The consideration of the contract between plaintiff and Ducayet, which they put into the form of a contract of sale, was, first, an indebtedness of Ducayet to Gleises, and secondly, the liability of Gleises as the accommodation endorser of Ducayet.
The District Judge came to the conclusion upon the evidence that there was a real contract between the parties, — but that as the real contract was one of mortgage or suretyship, that the apparent contract of sale was therefore a simulation.
To form a real contract of sale, it is not essential that the consideration should be paid in money, — the indebtment of the vendor to the vendee, will constitute, in the sale of a slave, a legal and sufficient consideration. Weld v. Peters, 1 An. p. 432. In that case, the consideration of the sale was very similar to the consideration shown by the evidence in this case. Iu the case cited, the vendee had possession of the slave from the date of the sale, and the court held that the conveyance to him could not be treated by a judgment creditor of the vendor as null, and that a direct action was necessary to avoid the contract.

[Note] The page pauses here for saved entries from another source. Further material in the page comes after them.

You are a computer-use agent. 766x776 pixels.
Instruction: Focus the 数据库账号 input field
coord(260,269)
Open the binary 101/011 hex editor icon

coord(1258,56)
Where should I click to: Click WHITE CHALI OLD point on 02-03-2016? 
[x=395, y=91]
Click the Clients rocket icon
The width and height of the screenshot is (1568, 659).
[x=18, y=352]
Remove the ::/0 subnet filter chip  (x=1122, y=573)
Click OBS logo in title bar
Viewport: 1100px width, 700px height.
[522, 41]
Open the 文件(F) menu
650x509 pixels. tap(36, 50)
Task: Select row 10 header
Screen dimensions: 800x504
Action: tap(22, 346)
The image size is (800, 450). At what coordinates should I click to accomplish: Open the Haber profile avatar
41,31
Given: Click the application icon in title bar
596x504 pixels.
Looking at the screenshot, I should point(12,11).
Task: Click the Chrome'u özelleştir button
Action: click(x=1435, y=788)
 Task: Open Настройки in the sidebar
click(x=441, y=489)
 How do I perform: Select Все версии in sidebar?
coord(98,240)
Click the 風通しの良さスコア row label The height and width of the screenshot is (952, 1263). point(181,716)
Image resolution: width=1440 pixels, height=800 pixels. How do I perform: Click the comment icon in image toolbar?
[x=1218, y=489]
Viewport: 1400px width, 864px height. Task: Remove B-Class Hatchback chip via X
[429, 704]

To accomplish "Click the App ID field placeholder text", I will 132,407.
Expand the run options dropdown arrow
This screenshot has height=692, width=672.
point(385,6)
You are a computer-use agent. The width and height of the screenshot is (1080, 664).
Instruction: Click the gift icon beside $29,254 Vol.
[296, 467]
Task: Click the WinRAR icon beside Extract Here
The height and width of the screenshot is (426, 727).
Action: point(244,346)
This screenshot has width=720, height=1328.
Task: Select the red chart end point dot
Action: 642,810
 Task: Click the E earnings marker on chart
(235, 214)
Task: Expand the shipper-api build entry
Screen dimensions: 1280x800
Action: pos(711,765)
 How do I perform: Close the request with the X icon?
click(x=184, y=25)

In the case before the court, the possession of the jfiaintiff, under his act of sale, commenced only a day or two prior to the seizures of defendants, and then in consequence of the pursuit of Ducayet’s creditors in the State of Mississippi.
The plaintiff, however, brings himself within the well settled rule which requires creditors to institute the revocatory action to set aside contracts having a real existence, but which have been made in fraud of their rights, — he has a title absolute on its face, translative of property, was in possession at the time of the seizure, and has shown that his title was based upon considerations which passed between Ducayet and himself.
Whilst the evidence shows that the conveyance to the plaintiff was in fraud of Ducayet’s creditors, it also shows a real contract between the parties in the form of a sale, and possession by the plaintiff. Under these circumstances the law requires the creditors to resort to the revocatory action. Kirkland v. New Orleans Gas Light Co., 1 An. 299. Weld v. Peters, ib. 432. 2 An. 913
It is, therefore, my opinion, that the judgment should bo reversed.
Merrick, C. J., concurred in this opinion.